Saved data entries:
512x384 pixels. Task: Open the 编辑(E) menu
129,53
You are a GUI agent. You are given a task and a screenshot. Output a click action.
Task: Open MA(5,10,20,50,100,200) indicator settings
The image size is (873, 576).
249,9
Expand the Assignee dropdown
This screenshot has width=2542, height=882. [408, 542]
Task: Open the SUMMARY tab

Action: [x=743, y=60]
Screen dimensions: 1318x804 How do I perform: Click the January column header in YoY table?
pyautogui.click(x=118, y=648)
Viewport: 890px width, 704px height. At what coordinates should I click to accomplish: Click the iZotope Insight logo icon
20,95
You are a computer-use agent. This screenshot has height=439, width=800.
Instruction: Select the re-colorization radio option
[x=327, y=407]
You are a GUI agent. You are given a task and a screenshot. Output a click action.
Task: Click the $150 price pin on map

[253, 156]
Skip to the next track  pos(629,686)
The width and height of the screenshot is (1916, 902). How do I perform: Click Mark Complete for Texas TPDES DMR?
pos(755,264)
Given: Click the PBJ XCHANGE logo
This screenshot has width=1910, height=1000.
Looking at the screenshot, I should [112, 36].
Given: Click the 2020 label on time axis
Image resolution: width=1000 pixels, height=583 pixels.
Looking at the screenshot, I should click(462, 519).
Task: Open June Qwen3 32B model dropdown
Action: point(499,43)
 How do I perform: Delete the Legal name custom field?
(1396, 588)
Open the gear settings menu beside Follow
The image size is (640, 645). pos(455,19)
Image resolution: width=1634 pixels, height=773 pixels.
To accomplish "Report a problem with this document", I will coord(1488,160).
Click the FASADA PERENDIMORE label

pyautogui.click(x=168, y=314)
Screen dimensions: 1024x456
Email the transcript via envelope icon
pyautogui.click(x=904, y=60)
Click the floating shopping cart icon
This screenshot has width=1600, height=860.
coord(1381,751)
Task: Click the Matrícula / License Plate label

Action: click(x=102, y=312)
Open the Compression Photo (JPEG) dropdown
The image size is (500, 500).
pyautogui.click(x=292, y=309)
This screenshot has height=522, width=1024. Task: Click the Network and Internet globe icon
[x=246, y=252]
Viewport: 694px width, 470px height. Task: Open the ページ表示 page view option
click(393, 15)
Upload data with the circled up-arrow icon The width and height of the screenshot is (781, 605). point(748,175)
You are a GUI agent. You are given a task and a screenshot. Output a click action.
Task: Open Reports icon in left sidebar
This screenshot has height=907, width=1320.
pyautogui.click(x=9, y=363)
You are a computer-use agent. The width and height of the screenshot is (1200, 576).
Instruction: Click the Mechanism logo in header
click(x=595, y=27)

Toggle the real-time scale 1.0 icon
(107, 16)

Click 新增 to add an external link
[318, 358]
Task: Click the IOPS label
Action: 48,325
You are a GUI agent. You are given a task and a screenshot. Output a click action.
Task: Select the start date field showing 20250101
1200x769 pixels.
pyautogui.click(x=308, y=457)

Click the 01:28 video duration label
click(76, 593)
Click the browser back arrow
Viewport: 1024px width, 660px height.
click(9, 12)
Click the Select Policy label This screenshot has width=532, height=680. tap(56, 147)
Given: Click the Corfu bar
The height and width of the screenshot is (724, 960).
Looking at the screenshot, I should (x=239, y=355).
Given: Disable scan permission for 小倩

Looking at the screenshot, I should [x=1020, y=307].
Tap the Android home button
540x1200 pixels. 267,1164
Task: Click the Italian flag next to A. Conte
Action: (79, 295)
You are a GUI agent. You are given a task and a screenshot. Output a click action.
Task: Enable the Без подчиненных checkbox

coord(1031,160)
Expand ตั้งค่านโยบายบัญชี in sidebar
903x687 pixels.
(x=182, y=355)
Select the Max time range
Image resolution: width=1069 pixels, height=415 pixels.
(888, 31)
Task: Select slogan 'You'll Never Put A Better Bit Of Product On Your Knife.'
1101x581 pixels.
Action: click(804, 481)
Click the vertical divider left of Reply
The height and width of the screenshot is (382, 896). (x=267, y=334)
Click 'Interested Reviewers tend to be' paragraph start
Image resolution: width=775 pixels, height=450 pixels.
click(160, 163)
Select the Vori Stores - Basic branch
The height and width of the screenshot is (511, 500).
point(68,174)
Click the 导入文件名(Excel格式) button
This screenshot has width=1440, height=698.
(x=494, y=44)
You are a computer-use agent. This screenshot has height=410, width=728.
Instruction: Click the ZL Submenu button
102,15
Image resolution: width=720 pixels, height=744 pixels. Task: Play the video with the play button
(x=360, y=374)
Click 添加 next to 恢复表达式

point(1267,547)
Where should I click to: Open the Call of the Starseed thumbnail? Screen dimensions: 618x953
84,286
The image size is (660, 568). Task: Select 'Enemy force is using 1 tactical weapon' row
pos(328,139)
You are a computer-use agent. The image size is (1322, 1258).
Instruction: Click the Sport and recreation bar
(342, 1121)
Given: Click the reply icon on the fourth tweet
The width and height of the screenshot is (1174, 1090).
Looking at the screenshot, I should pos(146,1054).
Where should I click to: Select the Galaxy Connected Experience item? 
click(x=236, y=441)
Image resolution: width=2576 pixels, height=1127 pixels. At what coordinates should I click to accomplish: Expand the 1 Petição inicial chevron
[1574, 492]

BRIEF
Repeat the data exactly as it was given above.

ANSWER
512x384 pixels. Task: Open the 编辑(E) menu
129,53
You are a GUI agent. You are given a task and a screenshot. Output a click action.
Task: Open MA(5,10,20,50,100,200) indicator settings
The image size is (873, 576).
249,9
Expand the Assignee dropdown
This screenshot has width=2542, height=882. [408, 542]
Task: Open the SUMMARY tab

Action: [x=743, y=60]
Screen dimensions: 1318x804 How do I perform: Click the January column header in YoY table?
pyautogui.click(x=118, y=648)
Viewport: 890px width, 704px height. At what coordinates should I click to accomplish: Click the iZotope Insight logo icon
20,95
You are a computer-use agent. This screenshot has height=439, width=800.
Instruction: Select the re-colorization radio option
[x=327, y=407]
You are a GUI agent. You are given a task and a screenshot. Output a click action.
Task: Click the $150 price pin on map

[253, 156]
Skip to the next track  pos(629,686)
The width and height of the screenshot is (1916, 902). How do I perform: Click Mark Complete for Texas TPDES DMR?
pos(755,264)
Given: Click the PBJ XCHANGE logo
This screenshot has width=1910, height=1000.
Looking at the screenshot, I should [112, 36].
Given: Click the 2020 label on time axis
Image resolution: width=1000 pixels, height=583 pixels.
Looking at the screenshot, I should click(462, 519).
Task: Open June Qwen3 32B model dropdown
Action: point(499,43)
 How do I perform: Delete the Legal name custom field?
(1396, 588)
Open the gear settings menu beside Follow
The image size is (640, 645). pos(455,19)
Image resolution: width=1634 pixels, height=773 pixels.
To accomplish "Report a problem with this document", I will coord(1488,160).
Click the FASADA PERENDIMORE label

pyautogui.click(x=168, y=314)
Screen dimensions: 1024x456
Email the transcript via envelope icon
pyautogui.click(x=904, y=60)
Click the floating shopping cart icon
This screenshot has width=1600, height=860.
coord(1381,751)
Task: Click the Matrícula / License Plate label

Action: click(x=102, y=312)
Open the Compression Photo (JPEG) dropdown
The image size is (500, 500).
pyautogui.click(x=292, y=309)
This screenshot has height=522, width=1024. Task: Click the Network and Internet globe icon
[x=246, y=252]
Viewport: 694px width, 470px height. Task: Open the ページ表示 page view option
click(393, 15)
Upload data with the circled up-arrow icon The width and height of the screenshot is (781, 605). point(748,175)
You are a GUI agent. You are given a task and a screenshot. Output a click action.
Task: Open Reports icon in left sidebar
This screenshot has height=907, width=1320.
pyautogui.click(x=9, y=363)
You are a computer-use agent. The width and height of the screenshot is (1200, 576).
Instruction: Click the Mechanism logo in header
click(x=595, y=27)

Toggle the real-time scale 1.0 icon
(107, 16)

Click 新增 to add an external link
[318, 358]
Task: Click the IOPS label
Action: 48,325
You are a GUI agent. You are given a task and a screenshot. Output a click action.
Task: Select the start date field showing 20250101
1200x769 pixels.
pyautogui.click(x=308, y=457)

Click the 01:28 video duration label
click(76, 593)
Click the browser back arrow
Viewport: 1024px width, 660px height.
click(9, 12)
Click the Select Policy label This screenshot has width=532, height=680. tap(56, 147)
Given: Click the Corfu bar
The height and width of the screenshot is (724, 960).
Looking at the screenshot, I should (x=239, y=355).
Given: Disable scan permission for 小倩

Looking at the screenshot, I should [x=1020, y=307].
Tap the Android home button
540x1200 pixels. 267,1164
Task: Click the Italian flag next to A. Conte
Action: (79, 295)
You are a GUI agent. You are given a task and a screenshot. Output a click action.
Task: Enable the Без подчиненных checkbox

coord(1031,160)
Expand ตั้งค่านโยบายบัญชี in sidebar
903x687 pixels.
(x=182, y=355)
Select the Max time range
Image resolution: width=1069 pixels, height=415 pixels.
(888, 31)
Task: Select slogan 'You'll Never Put A Better Bit Of Product On Your Knife.'
1101x581 pixels.
Action: click(804, 481)
Click the vertical divider left of Reply
The height and width of the screenshot is (382, 896). (x=267, y=334)
Click 'Interested Reviewers tend to be' paragraph start
Image resolution: width=775 pixels, height=450 pixels.
click(160, 163)
Select the Vori Stores - Basic branch
The height and width of the screenshot is (511, 500).
point(68,174)
Click the 导入文件名(Excel格式) button
This screenshot has width=1440, height=698.
(x=494, y=44)
You are a computer-use agent. This screenshot has height=410, width=728.
Instruction: Click the ZL Submenu button
102,15
Image resolution: width=720 pixels, height=744 pixels. Task: Play the video with the play button
(x=360, y=374)
Click 添加 next to 恢复表达式

point(1267,547)
Where should I click to: Open the Call of the Starseed thumbnail? Screen dimensions: 618x953
84,286
The image size is (660, 568). Task: Select 'Enemy force is using 1 tactical weapon' row
pos(328,139)
You are a computer-use agent. The image size is (1322, 1258).
Instruction: Click the Sport and recreation bar
(342, 1121)
Given: Click the reply icon on the fourth tweet
The width and height of the screenshot is (1174, 1090).
Looking at the screenshot, I should pos(146,1054).
Where should I click to: Select the Galaxy Connected Experience item? 
click(x=236, y=441)
Image resolution: width=2576 pixels, height=1127 pixels. At what coordinates should I click to accomplish: Expand the 1 Petição inicial chevron
[1574, 492]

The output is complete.